Скай идет дальше, через перелесок и затем наискосок – к тропинке пошире, которая тянется между двумя рядами деревьев. Отсюда хорошо виден “Дом Намасте”: большой, старый, красный, он кажется мудрее, чем понурый коттедж по соседству. Высокая белая дверь с лесенкой полумесяцем. Справа – оранжерея. Всякие клумбы, грядки, парники, старые медные солнечные часы. В этой части сада повсюду цветы. Скай не знает названий большинства из них, но летом одни станут нежными и пурпурными, другие – хрупкими красными, третьи – дрожащими голубыми, четвертые – такими, которые карабкаются вверх, не подумав, как потом будут спускаться. Сбоку к дому прильнуло растение с крупными бутонами (возможно, клематис).
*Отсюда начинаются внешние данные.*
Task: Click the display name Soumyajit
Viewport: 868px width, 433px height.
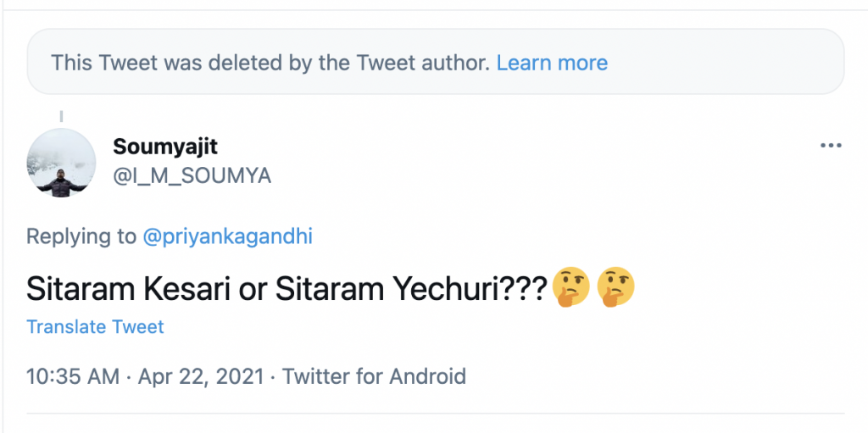Action: pyautogui.click(x=165, y=147)
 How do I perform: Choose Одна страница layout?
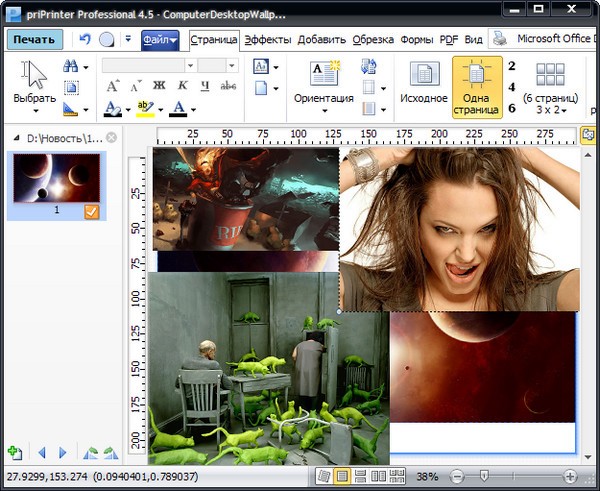pos(477,84)
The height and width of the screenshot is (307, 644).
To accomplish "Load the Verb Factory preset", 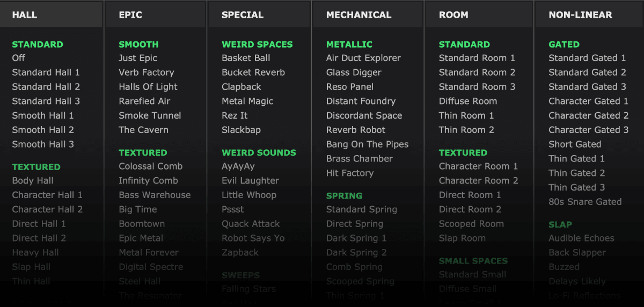I will pyautogui.click(x=147, y=72).
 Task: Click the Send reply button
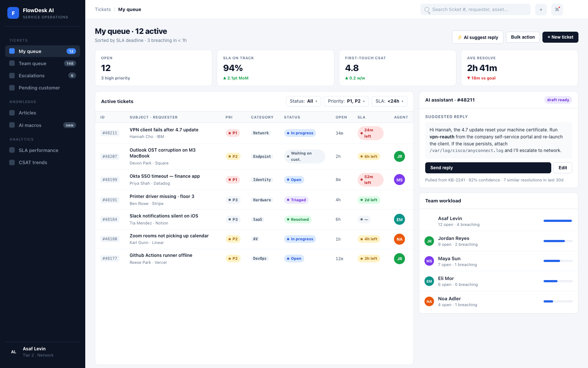(488, 168)
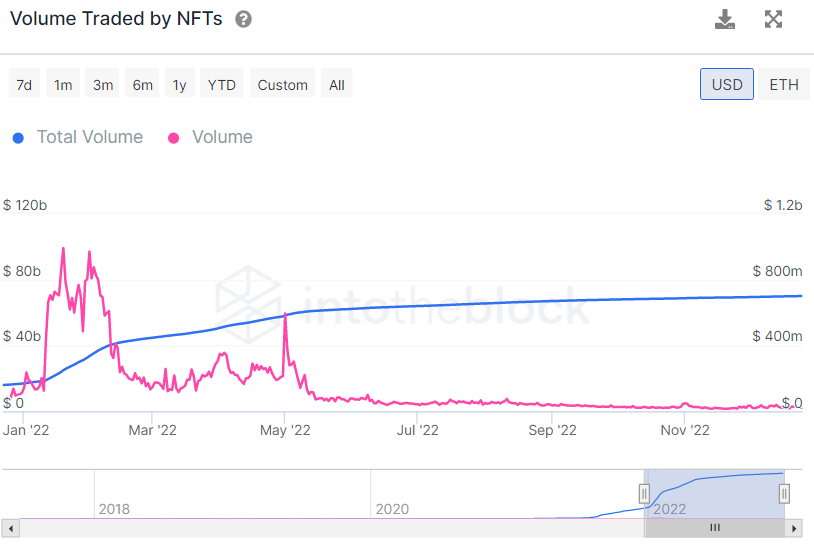814x551 pixels.
Task: Select the YTD range button
Action: coord(221,85)
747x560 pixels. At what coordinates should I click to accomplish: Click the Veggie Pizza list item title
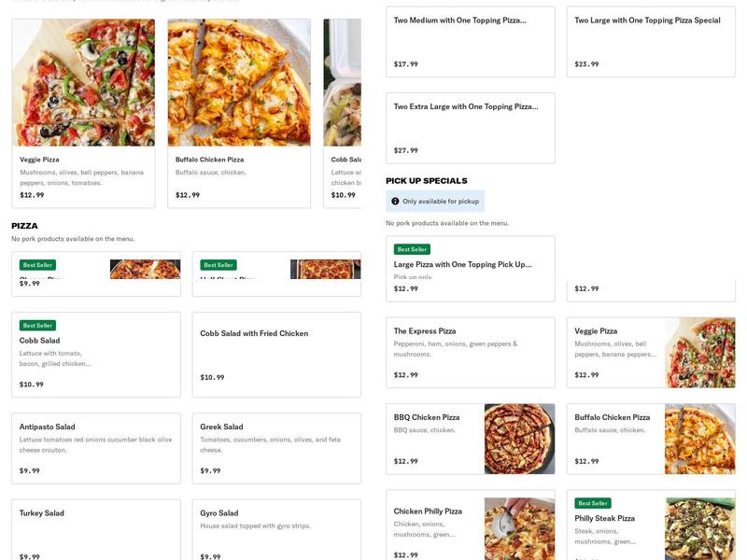click(596, 331)
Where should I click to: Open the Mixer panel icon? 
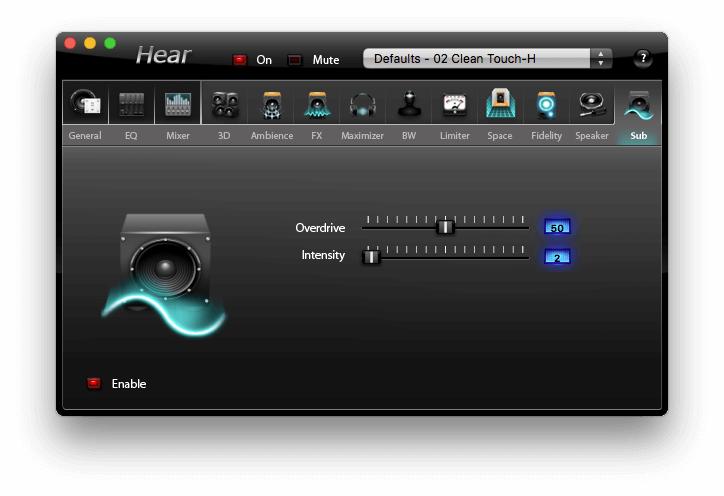point(178,104)
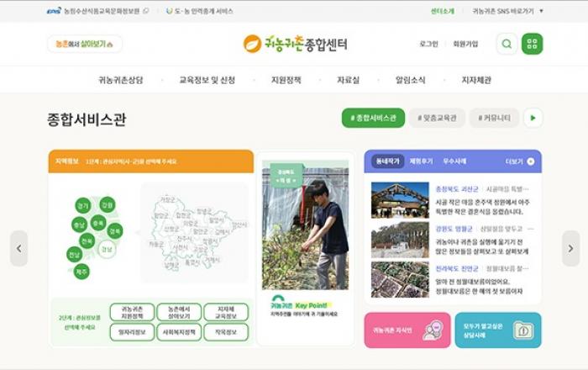Open the 모두가 알고싶은 상담사례 card
This screenshot has height=370, width=588.
pyautogui.click(x=498, y=330)
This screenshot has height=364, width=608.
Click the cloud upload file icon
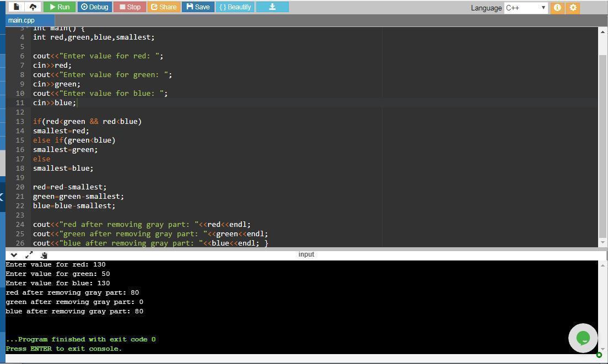coord(33,7)
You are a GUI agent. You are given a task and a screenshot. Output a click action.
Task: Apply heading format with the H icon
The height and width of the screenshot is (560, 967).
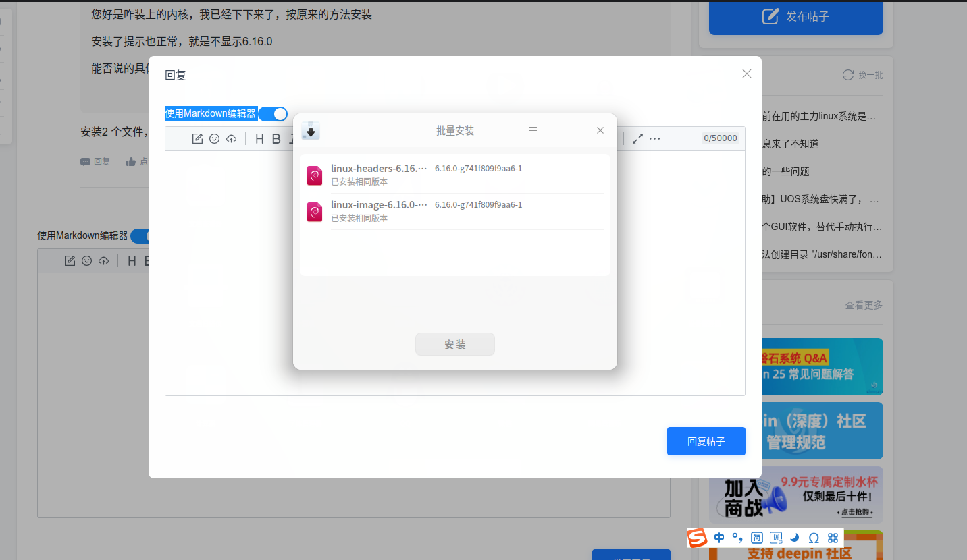[259, 138]
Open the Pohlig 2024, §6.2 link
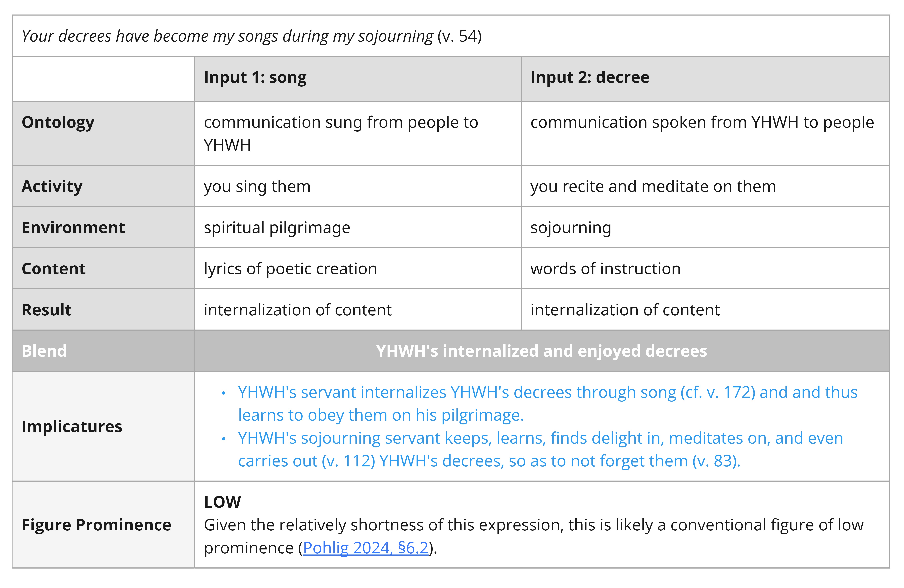The height and width of the screenshot is (588, 904). 366,548
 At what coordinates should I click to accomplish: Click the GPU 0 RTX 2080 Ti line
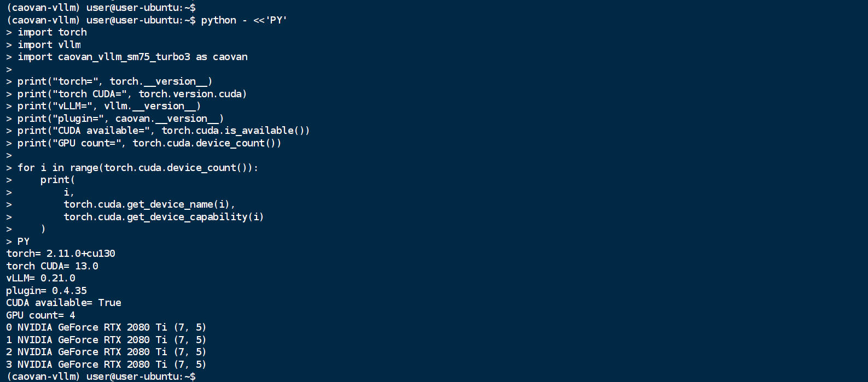pyautogui.click(x=106, y=327)
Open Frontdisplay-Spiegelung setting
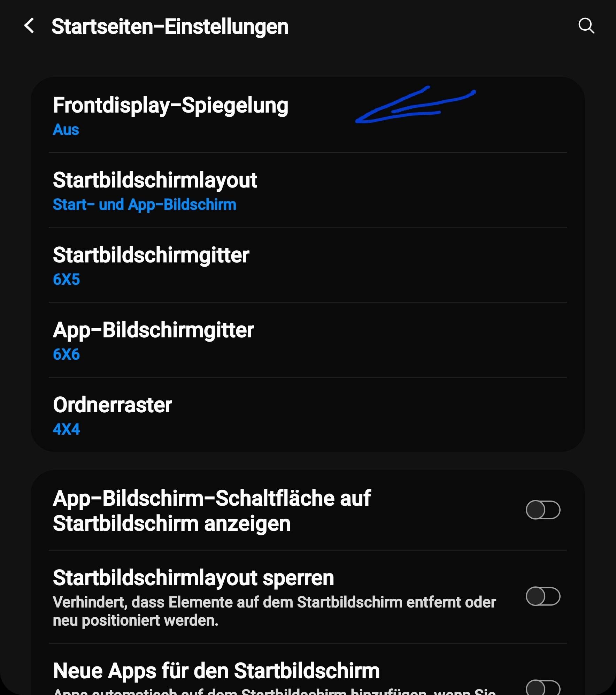This screenshot has width=616, height=695. pyautogui.click(x=308, y=115)
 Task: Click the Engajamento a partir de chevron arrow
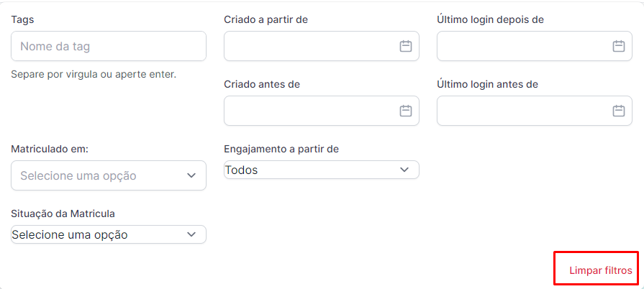tap(404, 170)
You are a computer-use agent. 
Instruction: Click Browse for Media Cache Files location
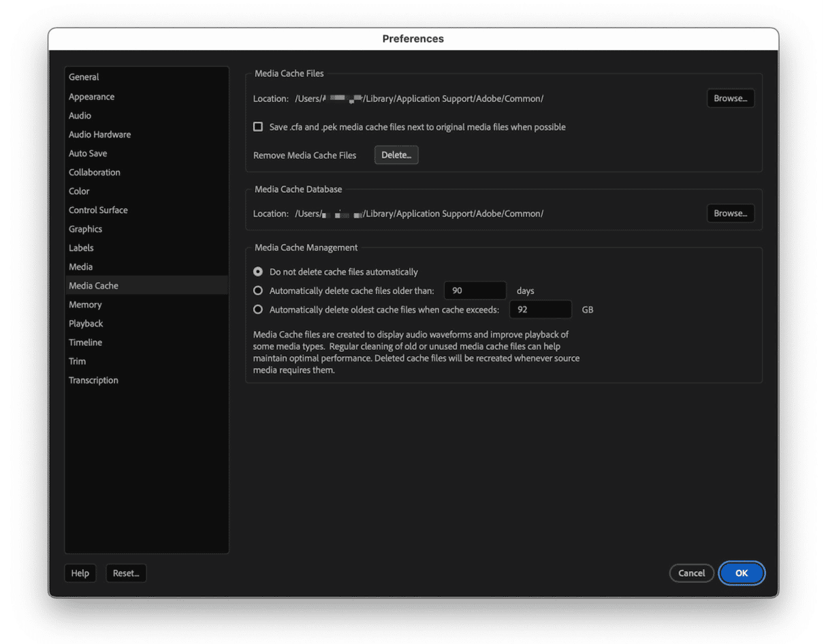[x=730, y=99]
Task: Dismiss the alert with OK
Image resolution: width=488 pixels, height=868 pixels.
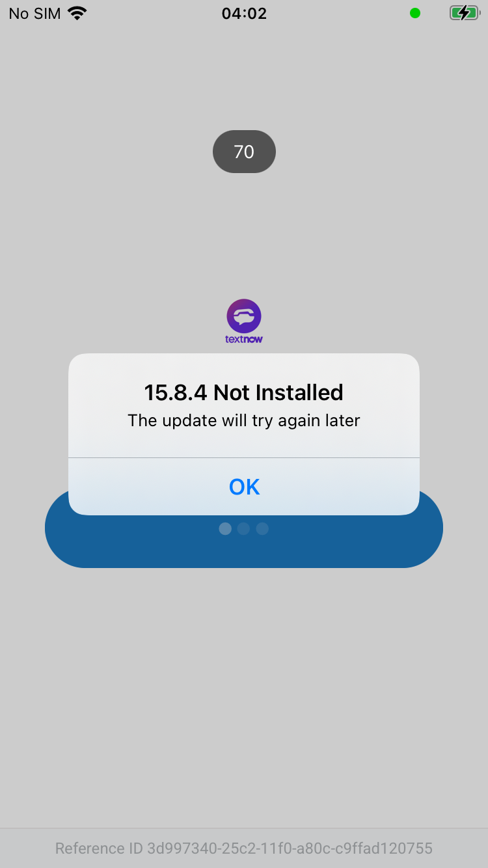Action: tap(244, 487)
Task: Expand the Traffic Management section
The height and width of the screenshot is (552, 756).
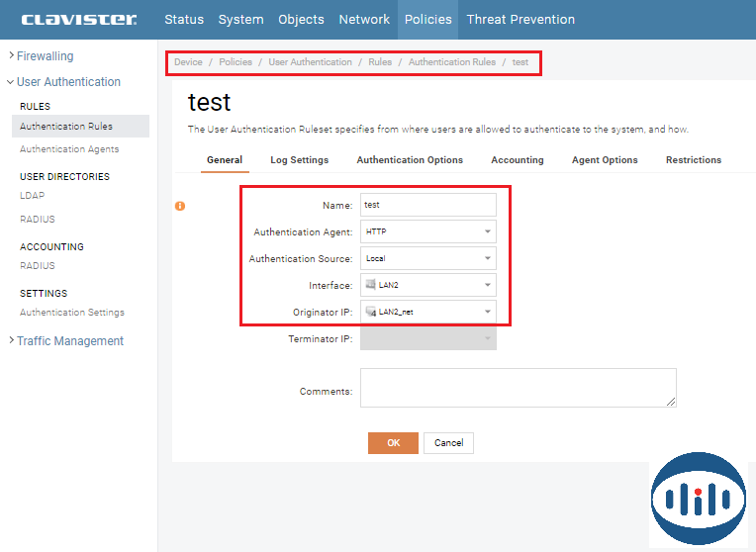Action: 69,341
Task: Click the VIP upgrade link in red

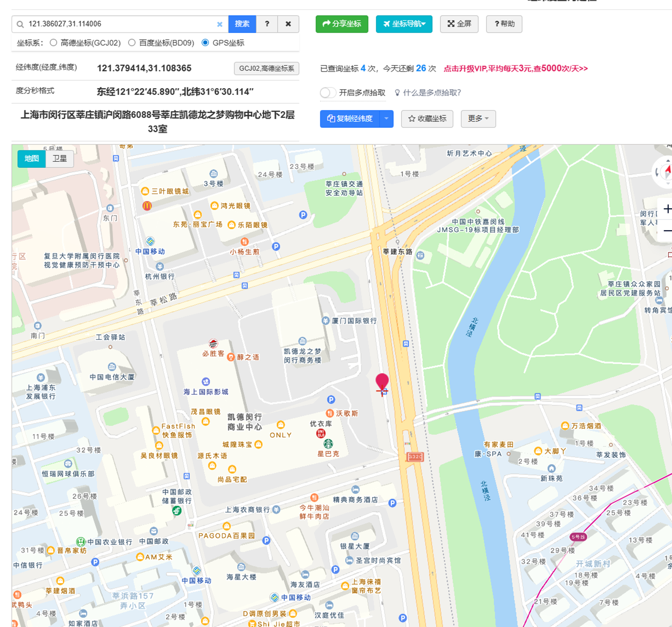Action: [x=516, y=68]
А внутри, она хорошо знает, сразу за белой дверью кружит слабый запах хлорки от бассейна и слышен гул генератора, или что там еще у них гудит, чтобы работали сауна и парилка. И повсюду расставлены бледные керамические кувшины с лимонадом – щелочным, очищающим. На обед подают карри. Пироги из цельнозерновой муки. А дальше, через библиотеку и по ступенькам, – там всегда была она. Олеандра, одетая во что-нибудь чуднóе: платье, усеянное звездами и планетами, или серебристый костюм космонавта, и всегда от нее веяло нежным и глубоким теплом, как от целебного напитка, который пьешь, когда по-настоящему худо, а уж Скай-то, точно, было по-настоящему худо, когда она пришла сюда в первый раз…
И вот теперь Олеандра умерла.
На пороге домика Флёр пахнет лапсанг сушонгом, черным кардамоном и розами, примерно так же пахнет и сама Флёр, но ее запах – это слои за слоями разнообразных ароматов, каждый – все более диковинный, все более изысканный. С тех пор как духи “Живанши III” сняли с производства из-за запрета на использование дубового мха, она стала пользоваться „31 Rue Cambon” от Шанель. Она и сама такая – чуть-чуть перечная, чуть-чуть древесная… Она сама – концентрированный шипр. Глубокая, зеленая, волшебная – таким откроется тебе берег далекого озера. Таким будет то, что позволит тебе… нет, подтолкнет тебя ко всему, чего ты только… А сразу за порогом – там, где витают предобеденные запахи шоколада, фруктов и свежесмолотых специй, – Чарли слышит чей-то плач: возможно, это Бриония. Его сестра Клем никогда не плачет. А потом раздается голос Флёр:
– Я подумала, что нужно сообщить тебе как можно раньше.
– Да нет, конечно, я очень рада за тебя. Но почему?
– Ну, я думаю… Конечно, мне немного неловко.
– Но ведь, положа руку на сердце, наши мужья действительно захотели бы его продать.
– Джеймс мечтает о своем чертовом лесе.
– Олли и сам не знает, о чем мечтает. И о чем мечтаю я. Но вот о деньгах он мечтает точно.
– Видимо, вот и ответ на вопрос – почему.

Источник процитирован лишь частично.